Seven years ago almost to the date, Hurricane Maria decimated our island creating a humanitarian disaster leaving millions without electricity, not being fully restored for 328 days. A disaster for which the aid we received were paper towels thrown off a truck down for the masses to fight over like dogs—privatization of our power grid in a move which has only left the island subject to even more frequent outages—and our people living in the most widespread poverty at more than triple the rate of those living in the continental US. 43 percent of our people live in poverty, are actively being removed from their lands, their waters, and their families as conditions on the island become increasingly unsustainable for us and increasingly desirable for the rich who come to exploit our lands and our people. It’s past time we said enough is enough. Its past time for the United States to give our people the independence we have been fighting for for over 500 years. Its past time for us to imagine what change will look like.
We talk so much about the issues plaguing societies and not enough about what the new one will look like and how we will get there. What needs to be represented there? This practice of visualizing all the possibilities is the reason why creativity must exist in our lives. We work our 9-5s and it’s on purpose that we have no time to live, to have hobbies, to create. It’s on purpose that it’s so easy for us to live only in the confines of the boundaries set for us physically and mentally. It’s on purpose that from young we are disciplined for not reaching the desired ends because our means to get there were untraditional. We’ve been trained to discard and dispose of our creativity. It is no coincidence that funds for music and the arts are consistently dwindling while funds for mindless and often propaganda filled entertainment and militarized policing continue to rise.

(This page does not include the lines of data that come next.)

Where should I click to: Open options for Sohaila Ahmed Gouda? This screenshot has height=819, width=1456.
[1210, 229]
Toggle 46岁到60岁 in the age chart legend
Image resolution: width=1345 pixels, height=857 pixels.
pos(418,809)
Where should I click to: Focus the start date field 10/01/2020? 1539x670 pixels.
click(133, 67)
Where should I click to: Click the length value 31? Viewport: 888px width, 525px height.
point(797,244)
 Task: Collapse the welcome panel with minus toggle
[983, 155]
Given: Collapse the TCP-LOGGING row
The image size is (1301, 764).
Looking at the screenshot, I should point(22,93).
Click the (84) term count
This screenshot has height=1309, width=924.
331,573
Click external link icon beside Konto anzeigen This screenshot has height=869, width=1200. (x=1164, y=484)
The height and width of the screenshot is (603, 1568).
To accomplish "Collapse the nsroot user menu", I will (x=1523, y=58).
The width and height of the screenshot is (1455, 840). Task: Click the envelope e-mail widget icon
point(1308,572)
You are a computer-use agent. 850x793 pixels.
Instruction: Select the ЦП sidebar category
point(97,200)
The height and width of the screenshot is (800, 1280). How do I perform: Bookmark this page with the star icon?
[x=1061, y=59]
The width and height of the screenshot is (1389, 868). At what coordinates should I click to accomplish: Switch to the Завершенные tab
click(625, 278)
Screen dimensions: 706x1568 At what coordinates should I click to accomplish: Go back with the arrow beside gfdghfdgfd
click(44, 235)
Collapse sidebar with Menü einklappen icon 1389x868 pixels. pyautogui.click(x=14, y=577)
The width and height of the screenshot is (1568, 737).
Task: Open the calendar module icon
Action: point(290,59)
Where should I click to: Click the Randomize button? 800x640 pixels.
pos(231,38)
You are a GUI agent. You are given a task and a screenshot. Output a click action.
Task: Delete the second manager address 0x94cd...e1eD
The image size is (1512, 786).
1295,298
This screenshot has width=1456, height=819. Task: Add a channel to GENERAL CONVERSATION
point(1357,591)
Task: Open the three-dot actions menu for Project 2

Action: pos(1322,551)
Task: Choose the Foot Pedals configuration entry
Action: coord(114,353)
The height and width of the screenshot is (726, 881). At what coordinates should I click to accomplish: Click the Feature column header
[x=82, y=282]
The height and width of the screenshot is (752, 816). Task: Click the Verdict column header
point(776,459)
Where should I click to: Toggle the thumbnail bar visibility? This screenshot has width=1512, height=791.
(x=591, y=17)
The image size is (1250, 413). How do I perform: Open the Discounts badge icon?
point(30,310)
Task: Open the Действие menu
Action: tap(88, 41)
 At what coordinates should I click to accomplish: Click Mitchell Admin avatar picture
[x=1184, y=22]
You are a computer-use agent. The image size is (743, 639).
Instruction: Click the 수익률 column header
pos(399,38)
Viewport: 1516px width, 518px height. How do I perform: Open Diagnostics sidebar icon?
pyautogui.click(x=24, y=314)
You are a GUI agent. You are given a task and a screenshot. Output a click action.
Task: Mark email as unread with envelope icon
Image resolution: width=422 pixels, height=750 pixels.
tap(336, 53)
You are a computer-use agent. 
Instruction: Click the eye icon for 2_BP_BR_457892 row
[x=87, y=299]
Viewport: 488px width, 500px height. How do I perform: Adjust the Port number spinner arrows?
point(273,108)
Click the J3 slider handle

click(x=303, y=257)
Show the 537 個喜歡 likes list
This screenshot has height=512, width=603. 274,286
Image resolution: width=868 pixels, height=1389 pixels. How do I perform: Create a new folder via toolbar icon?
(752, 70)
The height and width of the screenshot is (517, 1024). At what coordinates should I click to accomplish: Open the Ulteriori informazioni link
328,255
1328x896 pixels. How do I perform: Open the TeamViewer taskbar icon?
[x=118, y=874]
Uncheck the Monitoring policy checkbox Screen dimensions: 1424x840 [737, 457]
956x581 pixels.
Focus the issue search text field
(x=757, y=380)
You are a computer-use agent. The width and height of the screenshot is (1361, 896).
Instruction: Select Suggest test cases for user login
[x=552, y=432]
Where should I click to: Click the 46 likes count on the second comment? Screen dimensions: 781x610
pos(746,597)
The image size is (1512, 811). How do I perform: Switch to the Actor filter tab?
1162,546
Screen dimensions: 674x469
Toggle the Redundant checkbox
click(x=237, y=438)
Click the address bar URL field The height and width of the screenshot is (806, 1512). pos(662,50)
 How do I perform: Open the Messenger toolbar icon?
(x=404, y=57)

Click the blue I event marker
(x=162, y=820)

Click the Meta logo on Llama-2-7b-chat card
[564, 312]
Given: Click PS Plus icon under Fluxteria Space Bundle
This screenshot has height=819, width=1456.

To have peace, we first must muster up the courage to get outside and do something about the disturbances that plague our societies. We must take action in every way possible by any means necessary. Whether that looks like opening the door for someone or giving a swipe at the turnstyle, shopping at marginalized businesses, boycotting and ending mindless consumption or whether it looks like getting out in the streets, demanding justice, demanding freedom, and demanding peace. Social media outrage is not enough. We must take action en masse. And then… we must envision the structures and ideals we want for our new future. We must participate in activities that require us to use our creative minds and then turn around and imagine what the ideal could look like. Read the books, consume the art, participate in the acts of creation. That is how we inspire change. That is how we create lasting peace and not. just. the illusion of it.
The legacy of Puerto Rican freedom fighters in New York can be seen in the actions of the Young Lords who demanded the change they wished to see. Their strategic and creative tactics demanding the needs of their community are recognized in their hijacking of medical vans to treat their neighbors to the occupation of Lincoln Hospital which is the reason why we have the patients bill of rights today (though if i must say the Young Lords did it better). We stand in one of the greatest cities with a legacy of creativity, imagination, perseverance, and determination. Let us continue this legacy today and everyday until we reach peace. 
Thank you for your time and assalamu-alaikum.